В то же время меня весьма занимала мысль, что если бы я иногда не грешил «в одиночестве», то был бы просто безгрешным и не знал, в чем мне каяться, что есть явный и очевидный абсурд. Так что благодаря греховному телу — меня часто охватывало это языческое ощущение благодарности — в этическом отношении я мог воспринимать себя как реальное существо.
152
Я стоял босиком на бескрайнем лугу, тупо ухмыляясь, переполненный до сих пор не забытым счастливым чувством, телесным удовлетворением, ощущением (как бы) слитности со всем сущим; трава-мурава щекотала мои подошвы, в трусах гулял мягкий алфельдский ветерок; мне и в голову не приходило думать о незнакомом угрожающем мире, готовившемся проглотить меня.
Босоногость казалась особым кайфом, и не только по той причине, что была тайным знаком цивильности, ведь босых солдат не бывает, но и потому, что солдатские башмаки уже стерли нам ноги, края воспаленных ран были пламенно-красными и местами гноились. Какие портянки! когда в космосе уже кружат спутники! Вообще-то, грамотно намотать портянку — дело не безнадежное, но бывают в жизни периоды, когда эта тряпка, словно некое зловредное существо, сбившись через минуту в комок, появляется в самых неожиданных уголках башмака, готовая впиться во что ни попадя; неприглядные раны красовались на пятках, на самых разных поверхностях разных пальцев и даже под лодыжками. В башмаках нужно было заново учиться ходить: не шагать в них, а перебрасывать их, как два тяжеленных каменных шара.
По полю, как судьи, расхаживали с сигаретами в зубах восемь или десять старослужащих из команды воинской части, осматривая нас, как осматривают скотину.
— Ты! И ты! И ты тоже!
Фамилии тех, на кого указывали, записывали в блокнот. Происходившее напоминало фильм Золтана Фабри «Два тайма в аду», где заключенные концлагеря играли против команды немецких охранников и были заинтересованы в том, чтобы тихо-спокойно проиграть матч, но в конце концов человеческое достоинство взяло верх.
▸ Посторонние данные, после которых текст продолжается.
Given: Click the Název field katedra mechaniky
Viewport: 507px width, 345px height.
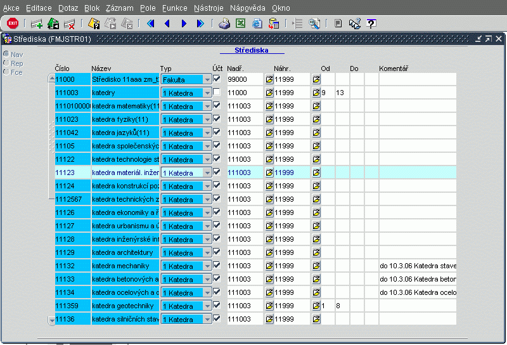Looking at the screenshot, I should (x=124, y=266).
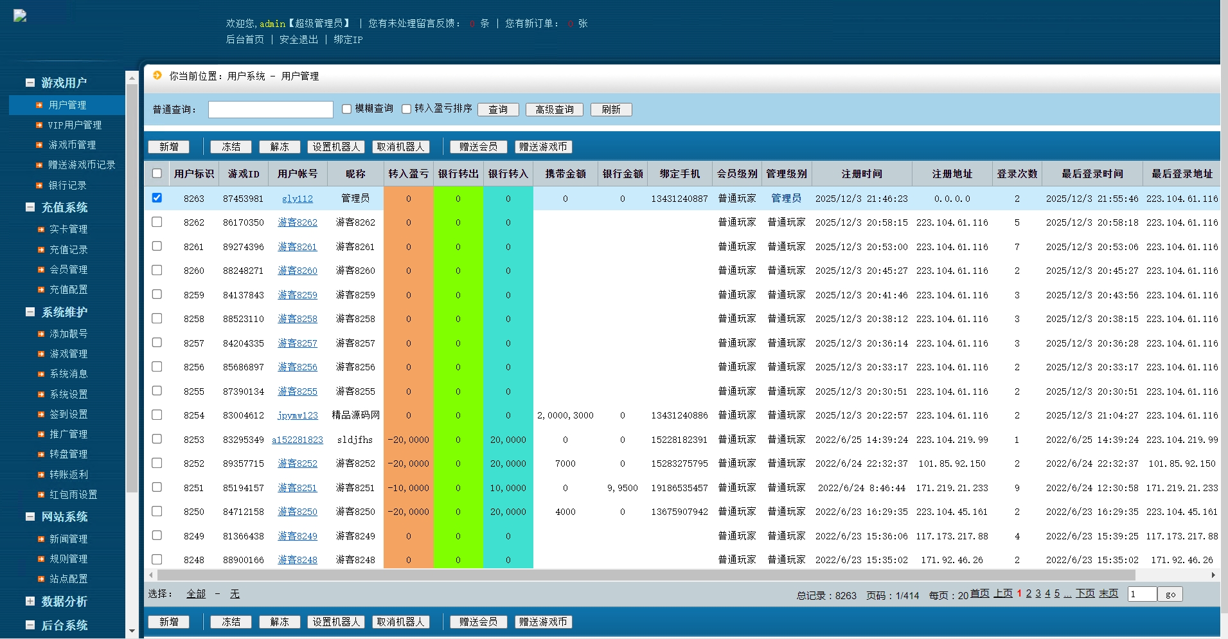Click the orange bullet icon beside 用户管理
1228x639 pixels.
[x=39, y=105]
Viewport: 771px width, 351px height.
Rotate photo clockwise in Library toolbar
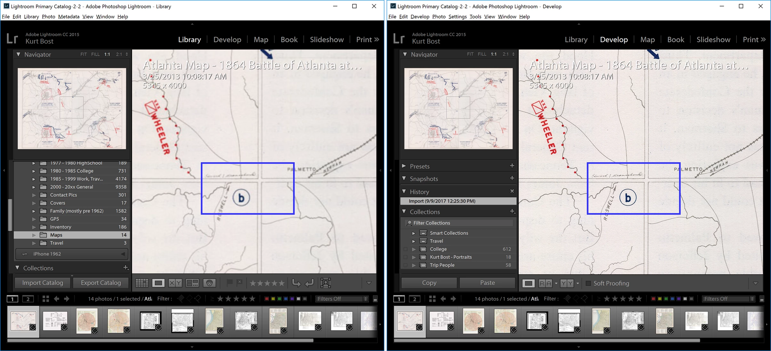309,283
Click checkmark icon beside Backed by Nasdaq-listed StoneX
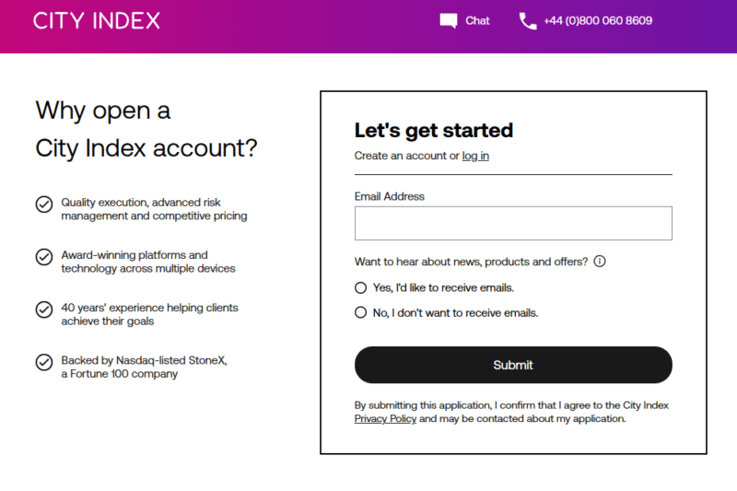 pos(43,362)
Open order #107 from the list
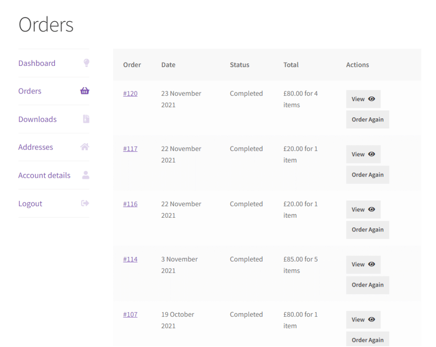This screenshot has width=436, height=347. 130,314
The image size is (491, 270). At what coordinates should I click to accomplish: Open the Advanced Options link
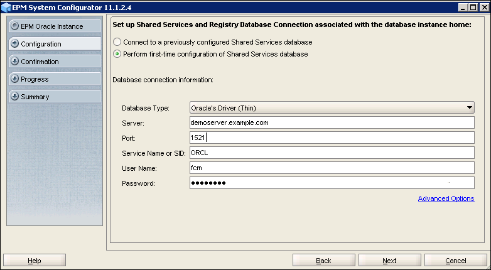(x=446, y=199)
На мгновение я тоже задумался о достоинстве — о достоинстве футбола: сорок человек на поле — это уже не футбол, даже если пропорционально увеличить размеры поля; получается нечто другое, другая хореография, не соответствующие игре узловые точки, какое-то броуновское движение, напоминающее со стороны комбинацию бильярда и бега по пересеченной местности; молекулы, находящиеся в хаотичном движении, по которому можно определить число Лошмидта, иногда называемое числом Авогадро (см. также: салат крабовый с авогадро), мы боролись за жизнь, как в том самом фильме.
Как профессионал, я быстро оценил особенности площадки, но футбол есть игра командная, а командой здесь и не пахло, все гонялись по полю, как натравленные друг на друга идиоты. Я потоптался еще немного, наслаждаясь своей босоногостью, однако инстинкт самосохранения взял свое, и я, как на лисьей охоте — ату, ату, ату! — бросился за мячом. Но стоило мне догнать его, как я сам превратился в преследуемую лису, и вся свора бросилась по моим следам. Боковым зрением замечаю поблизости коренастого черноволосого парня, полуголого, значит, играет за нас, мне нужно отпасовать ему, но я делаю еще один финт, он удается, но не совсем, меня настигают и сбивают с ног.
Я сижу на траве, готовый провалиться под землю, рядом стоит коренастый парень.
— Тык я ж открыва-а-лся! — мягко протянул он, смерив меня удивленным взглядом, и потрусил назад. Как будто здесь было «вперед» и «назад»! Выходит, он относился к игре с уважением. Симпатичный цыган Дюри Матэ — прирожденный талант, лучший из крайних форвардов, с которыми мне приходилось играть, спокойный, никогда не вступающий в перепалки. Когда он пинал кого-нибудь в ногу — футбол есть футбол, — это было чистой случайностью, и ему инцидент причинял (почти) столько же боли, как его жертве.
— Старина-а, извиняй, старина-а, извиняй, — плачущим голосом стонал он и испуганно пятился, не понимая, почему его поведение приводит противника в бешенство. Дело было в его доброте! Бросающейся в глаза, написанной у него на лице.
Он действительно «открыва-а-лся». Я покраснел от стыда, всей душой презирая этого разгильдяя — себя, — который осквернил игру, не подчинился ее законам в погоне за чьей-то милостью. Настроение было поганое. С этого времени я больше не демонстрировал мастерство, не бегал, как гончая за лисой, и когда получал мяч, то тут же, как учат, пасовал его дальше.
А еще нас учили чувству ответственности за каждую секунду, за каждое движение.